Cette formalisation a pour corollaire la définition des ressources nécessaires pour assurer la tâche souhaitée. À chaque procédure seront attachées un certain nombre de ressources nécessaires. Du point de vue industriel, cette approche a culminé avec l’essor du taylorisme et du fordisme.
La formalisation a également pour avantage de définir, préalablement à la réalisation des transactions, les différentes ressources qui devront être consommées et, ainsi, de faciliter la mise en place d’un système de suivi de la consommation de ces ressources.

B. – la mise en place d’un système d’information et de mesure
Dans un cadre où les processus de fabrication ont fait l’objet d’une formalisation poussée, par exemple parce que l’on connaît les temps nécessaires à la réalisation de chacune des tâches autorisant la réalisation du processus industriel, il est possible de définir et de mettre en place un système de suivi des consommations de ressources, qui sera associé à chacune des étapes du processus industriel. Ce système aura pour objet de mesurer précisément les ressources consommées à chaque étape, et de les valoriser, pour disposer du coût des ressources consommées sur une période pour la réalisation d’un produit déterminé.
Si le système de prix, fourni par le marché, offre à chaque intervenant une information gratuite sur le prix des ressources qu’il acquiert, l’internalisation des transactions impose donc à chaque organisation l’obligation de suppléer à cette perte d’information en consacrant des ressources particulières à l’établissement d’un système d’identification et de suivi des ressources engagées au cours des différentes transactions qui ont été internalisées.
De nombreuses sociétés ont aussi mis en place des systèmes de prix de cession interne (ou prix de transfert) afin de recréer un système de prix au sein de l’organisation.
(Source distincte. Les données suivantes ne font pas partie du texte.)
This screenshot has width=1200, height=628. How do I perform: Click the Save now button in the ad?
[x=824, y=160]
Dans les groupes de sociétés, ces prix de cession sont souvent un impératif en raison des structures juridiques adoptées. En effet, dès lors que des prestations ou des produits sont échangés entre deux sociétés juridiquement distinctes, elles doivent faire l’objet d’une facturation et, par conséquent, elles doivent faire référence à un système de prix. Dans la mesure où il n’existe pas nécessairement de marchés permettant de fixer un prix résultant de la confrontation de l’offre et de la demande, le choix des prix de cession interne obéit fréquemment à de nombreuses considérations telles que la nécessité de couvrir les coûts de revient, l’optimisation fiscale des résultats des sociétés du groupe, les taux marginaux d’imposition en cas de transactions réalisées entre des sociétés de nationalités distinctes, la stratégie globale du groupe, etc.
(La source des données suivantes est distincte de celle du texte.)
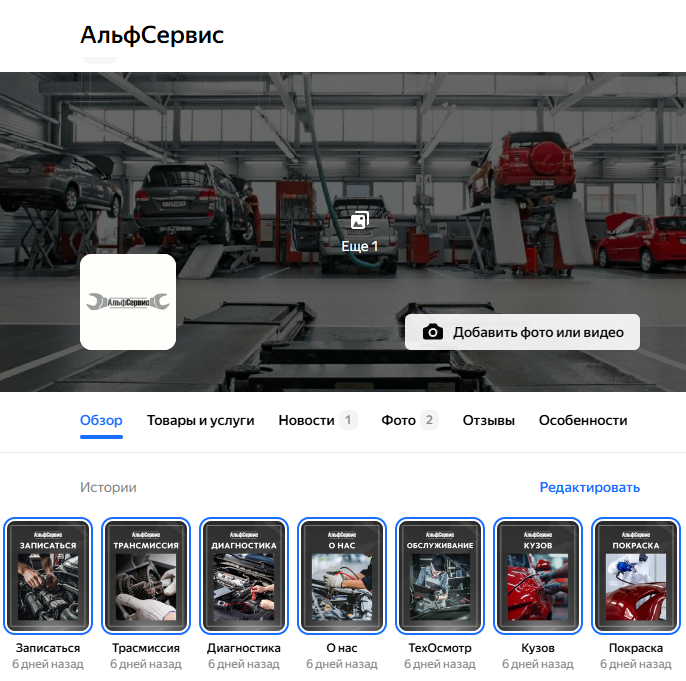Click the АльфСервис page title

pos(152,35)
Une même société peut également décider d’instaurer, en son sein, un système de prix de cession interne, afin de décentraliser un certain nombre de décisions et de rendre les directeurs de services plus responsables des conséquences financières de leurs choix (ce qui permet en outre de disposer de mesures de performance financières pour évaluer ces mêmes directeurs). L’introduction d’un système interne de prix est particulièrement pertinente quand certains services, ou départements de l’entreprise, travaillent simultanément en interne et en externe, et sont donc confrontés à des arbitrages sur la satisfaction des demandes qui leur sont adressées.